Stimulating Creative Thinking- Is Music an Aid or a Barrier
Listening to music while carrying out a task significantly stimulates creativity. That was the conclusion of a research from the Netherlands and Australia. A connection was discovered between happy music and creativity after conducting an experiment where participants listened to four different types of music while taking two types of creativity tests. The musical selections were all classical pieces that varied on two dimensions, valence (positive or negative) and arousal (high or low). The four pieces were described as calm, happy, sad, and anxious, and a group took the tests in silence.
The conclusion was drawn that those who listened to happy music (classical music that elicits a positive mood and is high on arousal) were more creative than those who didn’t listen to any music. Specifically,they did better on divergent thinking tasks, which require generating a broad range of ideas in an open-ended way.These results fall in line with previous research on mood and creativity that suggests that we are more cognitively flexible when we’re in a good mood and perhaps we feel more energized, which encourages persistence when we listen to music with a more active tempo.So if you’re feeling particularly lost in the initial stages of idea generation for a new project or marketing campaign, try listening to some happy music.
For the study, UK researchers presented people with a series of word puzzles designed to measure creativity and “insight-based” processes. The study participants completed the puzzles either in a quiet space or in one with music playing in the background. Whether that music was familiar or unfamiliar, vocal or strictly instrumental, people’s scores on average fell on the creativity test compared to their scores in the quiet condition.“The findings challenge the view that background music enhances creativity,” the study authors wrote.More research on music and creativity has found that, depending on the kind of creative task a person is grappling with, certain types of music may be helpful.
Credit must be given to Mark Beeman, chair of psychology at Northwestern University and principal investigator at NU’s Creative Brain Lab. who has spent two decades studying the brain and its creative processes, which he explores in his 2015 book The Eureka Factor: Aha Moments, Creative Insight, and the Brain.He said “For breakthrough moments of creativity, positive mood is generally helpful.” he also said “this [anxiety] tends to cause them to focus more, which is not helpful,” He explains that the process of creative problem solving tends to unfold in predictable stages.

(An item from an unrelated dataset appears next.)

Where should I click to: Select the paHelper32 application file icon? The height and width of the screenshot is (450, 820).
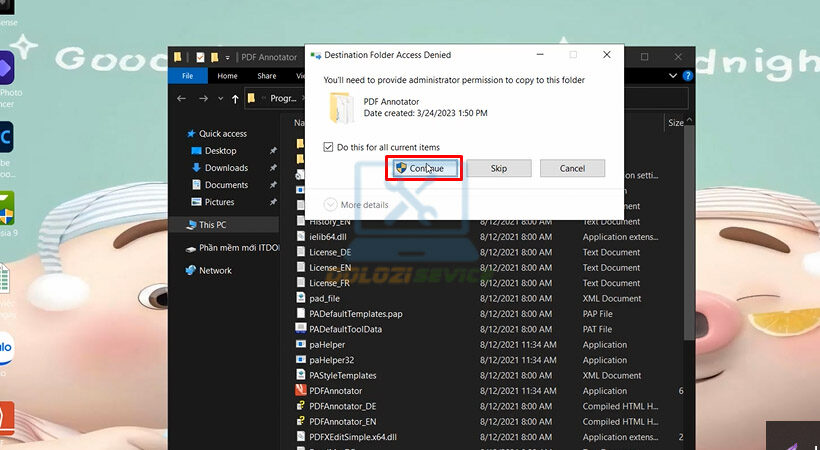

The first stage, he says, involves studying a problem or dilemma, assessing the obvious solutions, and realizing that none of them works. “At this point, if you keep focusing too hard on a problem, that tends to make it more difficult for the brain to come up with different or novel ideas,” he says. He likens it to a dim star that disappears when you stare straight at it. “To see the star, you have to look at it out of the corner of your eye, and creative ideas may be like that too,” he says. “You need to take your focus off the strong, obvious ideas to avoid squashing the others.”
This is where music comes into play. Once a person has closely examined a problem and hit a roadblock, the next creative stage is one Beeman calls “incubation.” During this stage, “there’s some kind of continuing process in the mind where you’re still mulling the problem at an unconscious level,” he says. This incubation period often produces “aha!” insights or realizations—like when you can’t recall a word, but then it pops into your head later in the day, after you’ve thought you’d stopped thinking about it.But not all activities foster incubation, Beeman says. “If you’re reading email or doing other demanding tasks, there aren’t enough background resources to do any work on the problem.”Listening to music, on the other hand, may be just the kind of mild diversion that relaxes the brain’s focus while still allowing it to do its fruitful new-idea incubating, he says. And indeed, there’s evidence that listening to music can stimulate the brain’s default mode.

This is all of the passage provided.